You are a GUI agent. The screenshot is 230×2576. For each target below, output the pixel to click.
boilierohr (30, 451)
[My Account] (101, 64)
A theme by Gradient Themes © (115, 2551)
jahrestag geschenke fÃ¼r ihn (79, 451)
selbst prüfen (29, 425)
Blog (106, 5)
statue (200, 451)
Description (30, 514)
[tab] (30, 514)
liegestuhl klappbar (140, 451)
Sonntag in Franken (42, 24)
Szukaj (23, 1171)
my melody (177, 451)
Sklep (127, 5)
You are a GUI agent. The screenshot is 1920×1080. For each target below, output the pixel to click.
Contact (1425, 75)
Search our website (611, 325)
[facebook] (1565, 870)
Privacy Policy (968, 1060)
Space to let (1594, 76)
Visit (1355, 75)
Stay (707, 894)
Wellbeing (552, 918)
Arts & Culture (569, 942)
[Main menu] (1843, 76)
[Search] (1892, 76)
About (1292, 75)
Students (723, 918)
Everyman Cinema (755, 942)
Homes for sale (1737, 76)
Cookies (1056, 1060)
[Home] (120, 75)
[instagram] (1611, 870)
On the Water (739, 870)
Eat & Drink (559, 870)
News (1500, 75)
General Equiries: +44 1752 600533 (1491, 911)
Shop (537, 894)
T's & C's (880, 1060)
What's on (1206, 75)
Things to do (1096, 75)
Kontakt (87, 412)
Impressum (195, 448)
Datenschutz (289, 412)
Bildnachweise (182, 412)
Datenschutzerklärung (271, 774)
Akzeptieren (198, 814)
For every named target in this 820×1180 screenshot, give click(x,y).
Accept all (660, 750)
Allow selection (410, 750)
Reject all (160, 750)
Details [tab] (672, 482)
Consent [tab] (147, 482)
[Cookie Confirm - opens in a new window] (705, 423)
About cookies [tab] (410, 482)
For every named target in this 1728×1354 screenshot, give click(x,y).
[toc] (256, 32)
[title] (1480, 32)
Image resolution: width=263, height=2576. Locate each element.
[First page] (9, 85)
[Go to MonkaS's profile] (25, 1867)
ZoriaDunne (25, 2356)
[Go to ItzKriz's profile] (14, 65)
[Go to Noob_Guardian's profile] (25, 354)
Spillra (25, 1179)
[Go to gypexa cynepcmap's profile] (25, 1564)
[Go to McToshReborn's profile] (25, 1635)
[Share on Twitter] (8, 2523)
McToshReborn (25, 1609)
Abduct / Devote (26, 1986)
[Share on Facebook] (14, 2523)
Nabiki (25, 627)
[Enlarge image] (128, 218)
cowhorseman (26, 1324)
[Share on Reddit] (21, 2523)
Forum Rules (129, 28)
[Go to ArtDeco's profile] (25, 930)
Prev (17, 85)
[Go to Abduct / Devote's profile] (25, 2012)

• **Task details**
The lines from the one containing "[Search] (1892, 76)" through the final line of the listing above are all you should set down, exactly as written.

• **Response for this exercise**
[Search] (1892, 76)
About (1292, 75)
Students (723, 918)
Everyman Cinema (755, 942)
Homes for sale (1737, 76)
Cookies (1056, 1060)
[Home] (120, 75)
[instagram] (1611, 870)
On the Water (739, 870)
Eat & Drink (559, 870)
News (1500, 75)
General Equiries: +44 1752 600533 (1491, 911)
Shop (537, 894)
T's & C's (880, 1060)
What's on (1206, 75)
Things to do (1096, 75)
Kontakt (87, 412)
Impressum (195, 448)
Datenschutz (289, 412)
Bildnachweise (182, 412)
Datenschutzerklärung (271, 774)
Akzeptieren (198, 814)
For every named target in this 820×1180 screenshot, give click(x,y).
Accept all (660, 750)
Allow selection (410, 750)
Reject all (160, 750)
Details [tab] (672, 482)
Consent [tab] (147, 482)
[Cookie Confirm - opens in a new window] (705, 423)
About cookies [tab] (410, 482)
For every named target in this 1728×1354 screenshot, give click(x,y).
[toc] (256, 32)
[title] (1480, 32)
Image resolution: width=263, height=2576. Locate each element.
[First page] (9, 85)
[Go to MonkaS's profile] (25, 1867)
ZoriaDunne (25, 2356)
[Go to ItzKriz's profile] (14, 65)
[Go to Noob_Guardian's profile] (25, 354)
Spillra (25, 1179)
[Go to gypexa cynepcmap's profile] (25, 1564)
[Go to McToshReborn's profile] (25, 1635)
[Share on Twitter] (8, 2523)
McToshReborn (25, 1609)
Abduct / Devote (26, 1986)
[Share on Facebook] (14, 2523)
Nabiki (25, 627)
[Enlarge image] (128, 218)
cowhorseman (26, 1324)
[Share on Reddit] (21, 2523)
Forum Rules (129, 28)
[Go to ArtDeco's profile] (25, 930)
Prev (17, 85)
[Go to Abduct / Devote's profile] (25, 2012)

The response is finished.